Chi-square Fitting When Overall Normalization is a Fit Parameter

TL;DR

This paper explains why fitting event distributions with an unknown total normalization using chi-square can lead to biased results, and advocates for maximum likelihood as a better solution, illustrating this with simple examples.

Contribution

It clarifies the cause of normalization bias in chi-square fits and demonstrates how maximum likelihood provides an elegant, simple solution, including a modification to chi-square that mimics likelihood.

Findings

Maximum likelihood corrects normalization bias in fits.

A simple chi-square modification replicates maximum likelihood results.

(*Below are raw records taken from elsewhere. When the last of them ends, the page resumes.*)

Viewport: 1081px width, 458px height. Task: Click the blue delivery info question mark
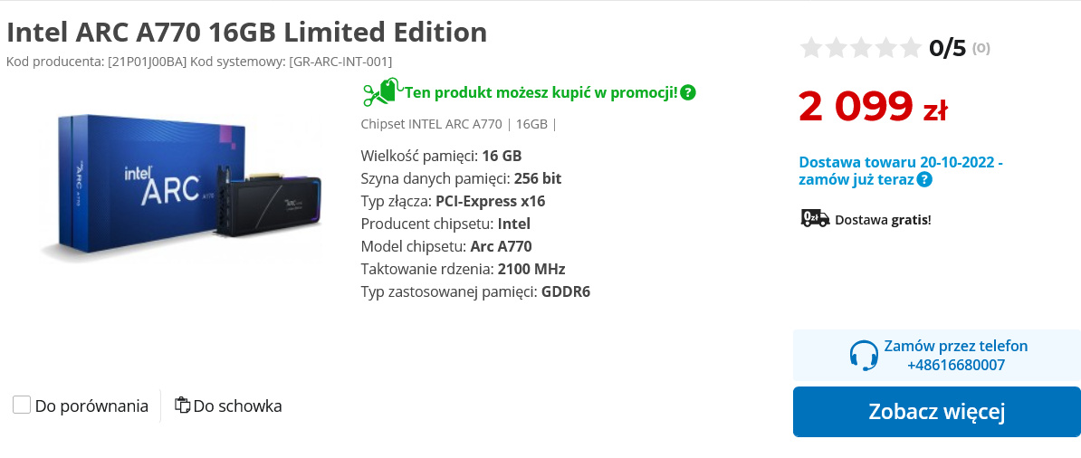point(924,179)
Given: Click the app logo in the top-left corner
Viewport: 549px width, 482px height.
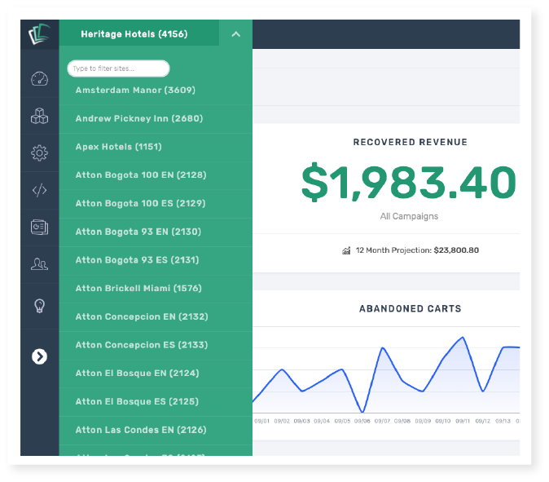Looking at the screenshot, I should click(39, 35).
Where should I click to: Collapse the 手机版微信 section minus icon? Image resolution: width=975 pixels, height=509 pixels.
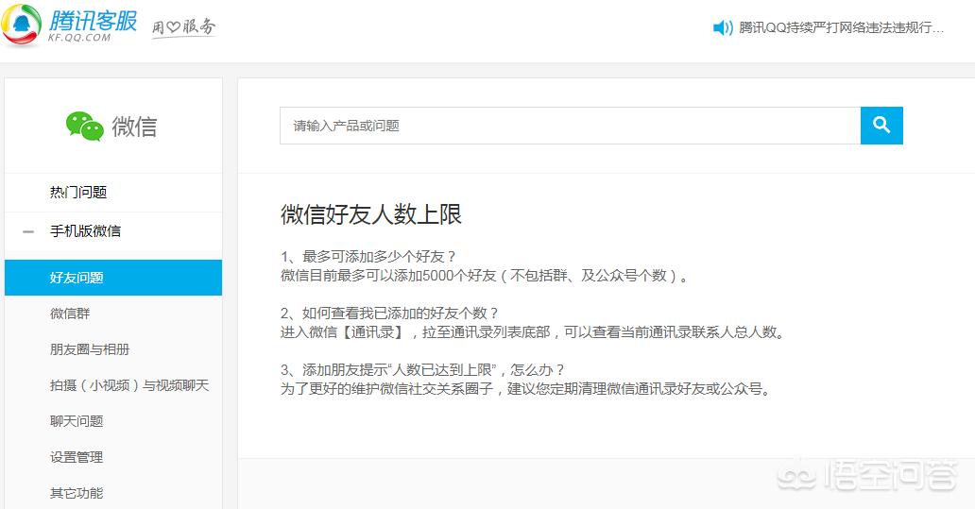pos(28,231)
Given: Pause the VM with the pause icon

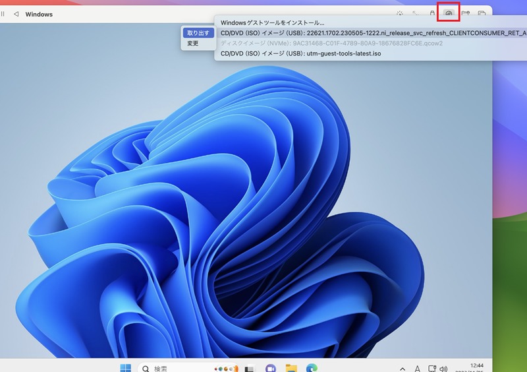Looking at the screenshot, I should 3,14.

The paper provides didactic explanation and illustrative examples.

Abstract

The problem of fitting an event distribution when the total expected number of events is not fixed, keeps appearing in experimental studies. In a chi-square fit, if overall normalization is one of the parameters parameters to be fit, the fitted curve may be seriously low with respect to the data points, sometimes below all of them. This problem and the solution for it are well known within the statistics community, but, apparently, not well known among some of the physics community. The purpose of this note is didactic, to explain the cause of the problem and the easy and elegant solution. The solution is to use maximum likelihood instead of chi-square. The essential difference between the two approaches is that maximum likelihood uses the normalization of each term in the chi-square assuming it is a normal distribution, 1/sqrt(2 pi sigma-square). In addition, the normalization is applied to the theoretical expectation not to the data. In the present note we illustrate what goes wrong and how maximum likelihood fixes the problem in a very simple toy example which illustrates the problem clearly and is the appropriate physics model for event histograms. We then note how a simple modification to the chi-square method gives a result identical to the maximum likelihood method.